The lines you need are those holding the word "computer"; pull them from the material.

——

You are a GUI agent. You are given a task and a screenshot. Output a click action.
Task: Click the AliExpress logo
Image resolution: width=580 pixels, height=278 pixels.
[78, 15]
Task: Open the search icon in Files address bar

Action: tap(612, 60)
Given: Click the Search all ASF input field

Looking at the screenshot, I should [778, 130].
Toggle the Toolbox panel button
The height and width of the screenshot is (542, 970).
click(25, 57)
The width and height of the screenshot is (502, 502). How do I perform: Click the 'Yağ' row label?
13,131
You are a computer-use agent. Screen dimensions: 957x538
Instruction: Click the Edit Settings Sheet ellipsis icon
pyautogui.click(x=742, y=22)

——

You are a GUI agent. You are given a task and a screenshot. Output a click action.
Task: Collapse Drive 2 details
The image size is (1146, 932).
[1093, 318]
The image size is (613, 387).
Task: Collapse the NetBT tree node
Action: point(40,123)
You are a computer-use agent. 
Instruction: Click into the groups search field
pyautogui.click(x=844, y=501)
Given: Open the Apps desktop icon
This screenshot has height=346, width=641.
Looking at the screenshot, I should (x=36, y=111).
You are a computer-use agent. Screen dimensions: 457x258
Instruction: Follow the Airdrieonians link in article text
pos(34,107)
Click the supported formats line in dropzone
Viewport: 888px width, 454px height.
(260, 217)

——

## Response to this task
You are a computer-use agent. Screen dimensions: 957x538
You are a computer-use agent. 
You are a computer-use agent. Screen dimensions: 457x258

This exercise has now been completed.